Pioneering electronic artist Reva Stone is in Ottawa this week to kick off a four-month exhibit of her work at the National Gallery and to collect the 2015 Governor General’s Award in visual and media arts.

The award, which recognizes outstanding career achievement, was to be presented April 8 by Gov. Gen. David Johnston at Rideau Hall. It comes with a $25,000 cash prize and a medallion produced by the Canadian Mint (in addition to the exhibit).

“I am thrilled and honoured,” the Jewish Winnipegger said about the award. “It’s not something I ever expected. I am going to enjoy every minute of it.”

She noted that, at a youthful-looking 70, she is among the oldest recipients of the award.

The former Reva Atnikov was born in Winnipeg and raised in Regina. She returned to Winnipeg for university, earned a BA and married a young dentist named Harold Stone.

After being a stay-at-home mom raising her two children, Stone went back to university in 1985 to pursue her passion for art. While she began her artistic career with traditional oils and brushes, she was soon drawn to creating art through electronic and digital means. Over a seven-year period, she transitioned to producing videos and, later, interactive art that explores humanity’s relationship to technology.

“I had to learn everything from scratch,” she said. “There were no resources available to learn from.”

She began using computers in 1990.

“In my work, I try to portray the evolution of technology and how technology changes how we live,” she explains.
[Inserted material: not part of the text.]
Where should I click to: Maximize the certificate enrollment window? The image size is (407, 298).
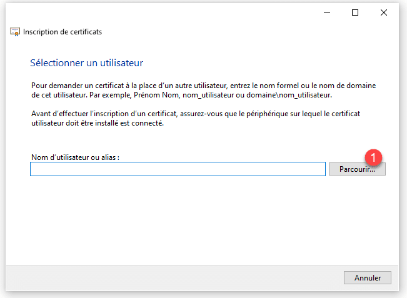click(355, 12)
 Her Carnevale 3.0, for example, is a life-size aluminum figure  – meant to represent the artist at nine years old – on a robotic platform that uses heat sensors to photograph visitors to the art gallery.

Portal combines software, robotics and cell phone technology to create a work that seems almost human.

Stone was nominated for the award by a board member of the independent support group Mentoring Artists for Women’s Art, a group she’s been associated with for a long time.

Her works have been exhibited and are in collections across Canada, as well the United States and Europe. One of her pieces is owned by Seneca College in Toronto, and her most recent exhibition in Toronto was last year at New Adventures in Sound Art.

In August, she’s slated to take part in a show in Vancouver as part of the 2015 International Symposium on Electronic Art.